O líder peemedebista foi aparteado pelo senador Mão Santa (PMDB-PI), que defendeu a tese de que o PMDB não deve abrir mão da Presidência Senado, por ser o partido com o maior número de senadores. Mão Santa afirmou que já está trabalhando pela eleição do senador José Sarney (PMDB-AP) para o cargo.
Em resposta, Valdir Raupp ponderou que "o senador José Sarney é, sem dúvida, o melhor nome para presidir o Senado", por sua grande experiência. Para ele, só resta saber se Sarney vai aceitar o lançamento de seu nome.

Magela acompanha as eleições nos EUA

Brasília (Assessoria) - Uma delegação da Câmara, formados por deputados federais, entre eles Geraldo Magela (PT-DF) chega hoje aos Estados Unidos para acompanhar as eleições presidenciais norte-americanas que acontecem amanhã. A disputa entre o democrata Barack Obama e o republicano John McCain será acompanhada oficialmente pelos parlamentares brasileiros como observadores eleitorais autorizados pela Justiça Eleitoral norte-americana. Eles poderão observar o processo de votação e de apuração dos votos. 

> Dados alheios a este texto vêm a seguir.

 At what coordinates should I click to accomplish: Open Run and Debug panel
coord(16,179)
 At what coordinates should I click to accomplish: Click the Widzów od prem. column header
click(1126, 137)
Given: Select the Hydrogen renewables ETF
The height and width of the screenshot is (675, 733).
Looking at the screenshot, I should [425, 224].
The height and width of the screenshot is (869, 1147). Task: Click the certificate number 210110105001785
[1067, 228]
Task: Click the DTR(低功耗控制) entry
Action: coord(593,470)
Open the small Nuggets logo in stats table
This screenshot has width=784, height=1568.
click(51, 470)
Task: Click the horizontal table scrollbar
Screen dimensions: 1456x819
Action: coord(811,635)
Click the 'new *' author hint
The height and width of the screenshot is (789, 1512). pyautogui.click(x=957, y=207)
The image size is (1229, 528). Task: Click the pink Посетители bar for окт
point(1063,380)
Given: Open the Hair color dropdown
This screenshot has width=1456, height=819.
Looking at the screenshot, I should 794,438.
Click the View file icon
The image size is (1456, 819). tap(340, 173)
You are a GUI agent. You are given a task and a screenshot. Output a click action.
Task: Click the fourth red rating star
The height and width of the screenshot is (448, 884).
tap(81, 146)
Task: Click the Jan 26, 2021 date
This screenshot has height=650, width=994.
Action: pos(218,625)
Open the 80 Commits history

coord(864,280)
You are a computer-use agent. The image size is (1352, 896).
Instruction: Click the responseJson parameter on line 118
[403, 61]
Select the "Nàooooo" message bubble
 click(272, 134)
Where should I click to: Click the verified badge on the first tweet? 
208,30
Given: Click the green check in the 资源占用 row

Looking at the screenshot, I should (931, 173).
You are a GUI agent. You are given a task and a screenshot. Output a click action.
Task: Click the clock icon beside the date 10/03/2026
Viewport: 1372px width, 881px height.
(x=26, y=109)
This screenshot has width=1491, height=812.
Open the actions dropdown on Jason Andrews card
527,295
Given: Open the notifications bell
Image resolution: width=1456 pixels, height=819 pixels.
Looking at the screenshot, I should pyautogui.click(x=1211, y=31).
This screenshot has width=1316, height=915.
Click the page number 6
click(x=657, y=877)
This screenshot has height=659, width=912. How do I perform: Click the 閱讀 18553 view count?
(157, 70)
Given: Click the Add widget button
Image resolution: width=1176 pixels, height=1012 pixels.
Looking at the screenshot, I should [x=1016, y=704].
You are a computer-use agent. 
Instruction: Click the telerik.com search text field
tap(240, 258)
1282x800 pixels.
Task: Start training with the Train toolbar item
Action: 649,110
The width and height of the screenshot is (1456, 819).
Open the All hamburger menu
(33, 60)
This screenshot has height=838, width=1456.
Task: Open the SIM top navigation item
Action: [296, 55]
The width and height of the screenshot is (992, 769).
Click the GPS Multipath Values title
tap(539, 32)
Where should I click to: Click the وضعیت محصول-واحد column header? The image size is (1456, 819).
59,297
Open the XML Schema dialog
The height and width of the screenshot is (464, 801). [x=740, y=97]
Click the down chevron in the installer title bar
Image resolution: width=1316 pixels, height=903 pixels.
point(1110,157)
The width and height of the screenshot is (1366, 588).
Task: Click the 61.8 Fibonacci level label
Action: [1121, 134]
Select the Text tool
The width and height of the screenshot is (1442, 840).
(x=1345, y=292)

A própria Embaixada norte-americana no Brasil solicitou que os deputados organizassem uma delegação para acompanhar as eleições em Washington, já que as eleições nos EUA têm influência no mundo inteiro, particularmente agora que o país enfrenta uma séria crise financeira com desdobramentos mundiais. 
No sistema eleitoral norte-americano, o voto pode ser dado por antecipação em vários estados. Em alguns estados, os eleitores já podem votar desde o dia 22 de setembro. Se o eleitor não puder comparecer às urnas, ele pode votar também por correspondência ou por e-mail. O voto para os norte-americanos não é obrigatório.
O presidente norte-americano não é eleito por voto direto, como o brasileiro. Os eleitores votam nos candidatos e o partido vencedor ganha o direito de escolher os delegados de cada estado. Esses delegados formam o Colégio Eleitoral, responsável por eleger o presidente. 
Cada um dos 50 estados norte-americanos tem direito a um número de delegados proporcional ao total de representantes que possui no Congresso Nacional - um delegado para cada deputado e um para cada dois senadores. Por isso, o tamanho e o número de estados em que cada candidato venceu tem muito mais peso no resultado final da eleição do que o número total de votos conquistados individualmente.